JAKARTA, KOMPAS.com - Perhimpunan Pendidikan dan Guru (P2G) menilai putusan Mahkamah Konstitusi (MK) yang memperbolehkan kampanye di fasilitas pendidikan dengan sejumlah syarat membuka kran mobilisasi politik ke kelas-kelas.
Selain itu, kebijakan ini dianggap bakal menimbulkan dampak ikutan yang berpengaruh terhadap psikologi murid dan tenaga pendidik.
"Bayangkan ada pemilu dan pilkada yang akan dihadapi. Sekolah akan sibuk menjadi arena pertarungan politik praktis. Sekolah, guru, siswa, dan ortu akan membawa politik partisan ke ruang ruang belajar," kata Kepala Bidang Advokasi P2G, Iman Zanatul Haeri, kepada Kompas.com pada Selasa (22/8/2023).
"Siswa, guru, dan warga sekolah akan sangat rentan dimobilisasi sebagai tim kampanye atau tim sukses para kandidat. Ini bukan pendidikan politik melainkan mobilisasi politik yang akan berdampak buruk," lanjut dia.
Baca juga: MK Izinkan Kampanye di Fasilitas Pemerintah dan Sekolah/Kampus Tanpa Atribut
Penjelasan MK bahwa pemakaian sekolah untuk kampanye diperbolehkan sepanjang tak menggunakan atribut serta telah mendapatkan izin dari penanggung jawab tempat dianggap sebagai penjelasan yang bermasalah.
Kepala sekolah dinilai akan sangat sulit menolak penggunaan gedung sekolah untuk kampanye, terlebih jika ia diperintahkan secara struktural dari pemerintah daerah dan dinas pendidikan.
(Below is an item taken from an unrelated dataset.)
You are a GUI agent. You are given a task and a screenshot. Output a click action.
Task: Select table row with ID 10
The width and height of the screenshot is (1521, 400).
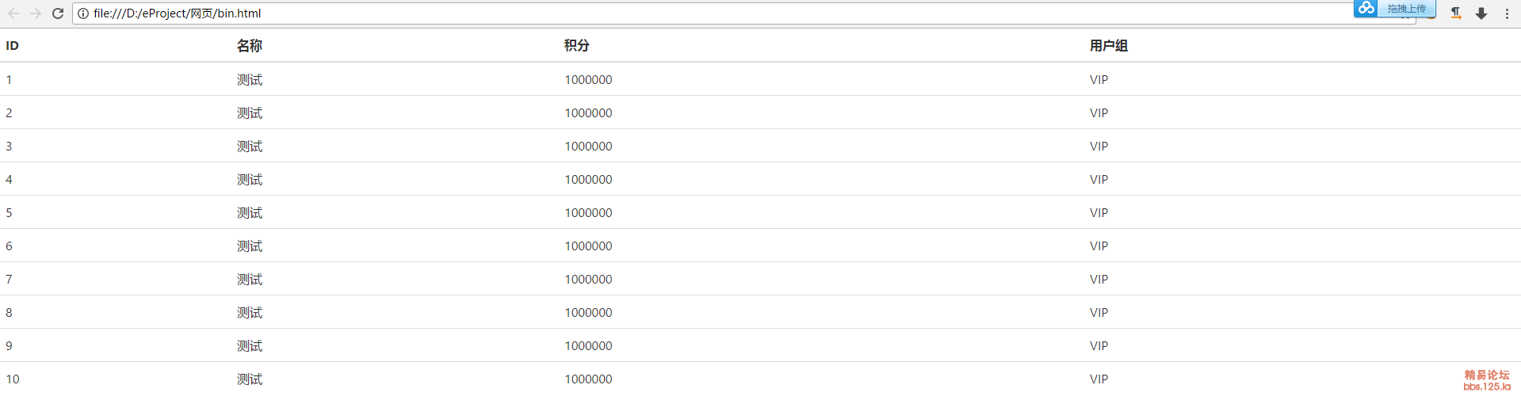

"Apalagi jika pimpinan struktural di sekolah atau daerah sudah punya preferensi politik tertentu," ujar Iman.
"Ini seperti anggaran pendidikan dituntut mensubsidi Pemilu yang juga sudah ada anggarannya. Karena sudah pasti setiap kerusakan akan ditanggung sekolah (anggaran pendidikan)," ujar dia.
Baca juga: Kekhawatiran Usai MK Bolehkan Kampanye di Sekolah dan Fasilitas Pemerintah
P2G juga khawatir putusan MK ini akan membahayakan kepentingan siswa, guru, dan orangtua dan menjadi beban dalam praktik pembelajaran di sekolah.
Kegiatan sekolah akan bertambah, seperti sosialisasi pemilu atau sosialisasi kandidat, yang diprediksi akan menjadi beban psikologi bagi anak dan guru.
Dia melanjutkan bahwa aktivitas pedagogi akan didistorsi menjadi aktivitas saling berebut politik kekuasaan.
"Kondisi demikian juga membuat rentan terjadinya bullying di sekolah, saat sekolah jadi ruang kampanye pemilu," ucap Iman.
"Sebagai contoh, siswa yang pilihan politiknya berbeda dari pilihan mayoritas murid lain, rentan akan dirundung oleh teman-temannya, apalagi jika materi kampanye kandidat atau parpol sudah mengarah pada isu politik identitas," imbuhnya.
Ketua Bawaslu RI Rahmat Bagja menganggap bahwa revisi itu diperlukan untuk mengatur lebih terperinci ketentuan kampanye itu. Sebab, MK tidak memerinci hal tersebut dalam putusannya.
"Jadi yang harus diatur misalnya fasilitas pemerintah seperti apa, apakah fasilitas pemerintah itu termasuk gedung pemerintahan seperti Istana Negara dan Balai Kota," ujar Bagja pada Jumat (18/8/2023).